Proyek Geothermal Mataloko, Ngada: Konflik Lingkungan dan Tuntutan Penghentian Operasional

Proyek Geothermal Mataloko, Ngada: Konflik Lingkungan dan Tuntutan Penghentian Operasional

Demo besar-besaran yang melibatkan ratusan warga Ngada, Nusa Tenggara Timur, termasuk sejumlah biarawan dan biarawati Katolik, menggemakan keresahan mendalam atas dampak proyek geothermal Mataloko. Aksi demonstrasi yang digelar di Kantor DPRD dan Kantor Bupati Ngada pada Rabu, 12 Maret 2025, menuntut penghentian segera proyek tersebut yang dianggap telah mengakibatkan kerusakan lingkungan yang signifikan dan mengancam keberlangsungan hidup masyarakat setempat.

Warga mengklaim bahwa eksploitasi geothermal yang dimulai sejak tahun 2003, tanpa menghasilkan energi yang signifikan, justru telah menimbulkan dampak negatif yang meluas. Siska, salah seorang warga yang terdampak, menuturkan pencemaran air sungai yang menjadi sumber air bersih warga akibat pembuangan limbah dan penyedotan air untuk kegiatan pemboran. "Pipa penyedot air berada di wilayah paroki Laja, yang mana airnya digunakan warga untuk konsumsi sehari-hari. Selain itu, ada pipa pembuangan limbah yang mencemari sawah dan merusak ekosistem," ungkap Siska dalam keterangan tertulis.

Antonius Anu, warga lainnya, menambahkan bahwa enam sumur bor telah gagal pada tahap pengeboran pertama, namun proyek tetap dilanjutkan. "Proyek ini bagaikan percobaan yang berujung pada kerusakan lingkungan yang luas. Banyak lubang berbau belerang, dan kami menuntut pemerintah mencabut izin lokasi proyek yang telah merambah sekitar 1000 hektar lahan," tegas Antonius.

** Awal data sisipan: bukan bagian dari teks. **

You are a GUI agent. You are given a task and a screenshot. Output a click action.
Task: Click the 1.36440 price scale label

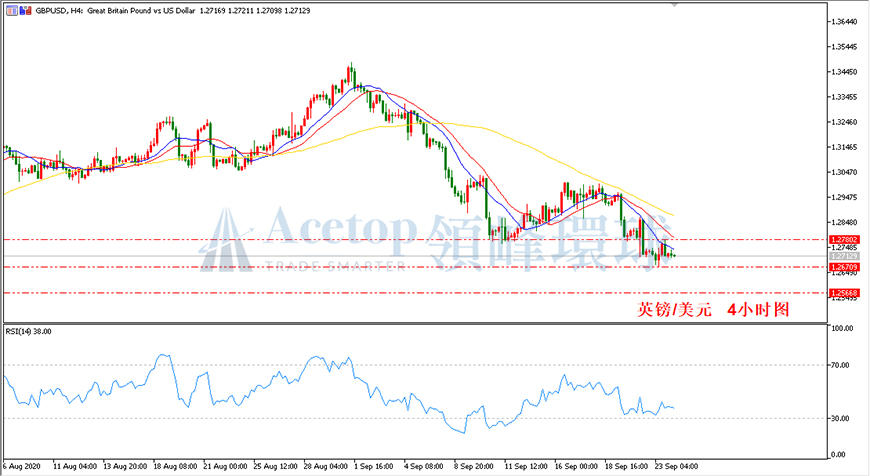[x=846, y=22]
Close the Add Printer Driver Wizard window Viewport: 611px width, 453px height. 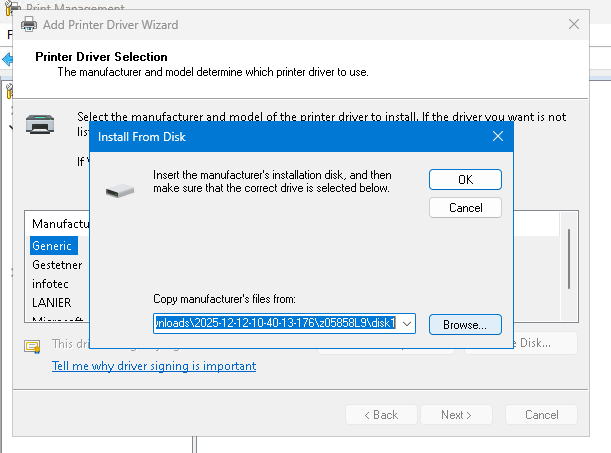(573, 23)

Pastor Felix Baghi, koordinator aksi, menyatakan kegagalan total proyek geothermal pada periode pertama tahun 2000 dan tetap dilanjutkannya proyek pada periode kedua telah menimbulkan keresahan di masyarakat Mataloko dan Laja. Keresahan tersebut meliputi penurunan pendapatan ekonomi warga, kerusakan rumah, perubahan suhu udara, dan gangguan pernapasan. Lebih khusus lagi, wilayah Laja, lumbung pangan Ngada, terancam kekeringan akibat penyedotan air oleh proyek geothermal. Pastor Felix juga menyoroti ketidaksesuaian Amdal yang menyatakan pengambilan air injeksi dari sungai, serta sosialisasi yang dilakukan secara tidak transparan.

"Tuntutan kami adalah penghentian total proyek geothermal. Kami berjuang untuk menjaga kelestarian alam dan lingkungan, dan mencegah konflik horizontal yang semakin meningkat. Jika tuntutan kami tidak diindahkan, kami akan kembali berdemonstrasi dengan massa yang jauh lebih besar," tegas Pastor Felix. Lebih lanjut, Pastor Felix menyebutkan bahwa isu ini telah sampai ke Badan Hak Asasi Manusia (HRC) PBB di Jenewa, Swiss, melalui laporan dari Vivat International, LSM internasional yang berafiliasi dengan berbagai badan PBB.

Menanggapi tuntutan tersebut, Bupati Ngada, Raymundus Bena, menyatakan akan membentuk tim untuk melakukan pengecekan lapangan dan mendengar langsung aspirasi warga yang terdampak. Ia mengakui bahwa proyek geothermal merupakan proyek strategis nasional (PSN), namun menyatakan perlunya pertimbangan atas aspirasi masyarakat dan dampak lingkungan yang terjadi. "Pemerintah daerah harus menyeimbangkan kepentingan PSN dengan aspirasi masyarakat. Kami berkomitmen untuk membentuk tim untuk menyelidiki masalah ini secara menyeluruh," ujar Bupati Raymundus.

Tuntutan Warga: * Penghentian segera proyek geothermal Mataloko. * Pencabutan izin lokasi proyek geothermal. * Investigasi menyeluruh terhadap dampak lingkungan proyek geothermal. * Kompensasi yang adil bagi warga yang terdampak. * Sosialisasi yang transparan dan partisipatif. * Perlindungan terhadap hak-hak masyarakat adat dan lingkungan.

Proyek Geothermal Mataloko menjadi contoh nyata konflik antara pembangunan ekonomi dan pelestarian lingkungan. Peristiwa ini menyoroti pentingnya tata kelola lingkungan yang berkelanjutan dan memperhatikan hak-hak masyarakat yang terdampak.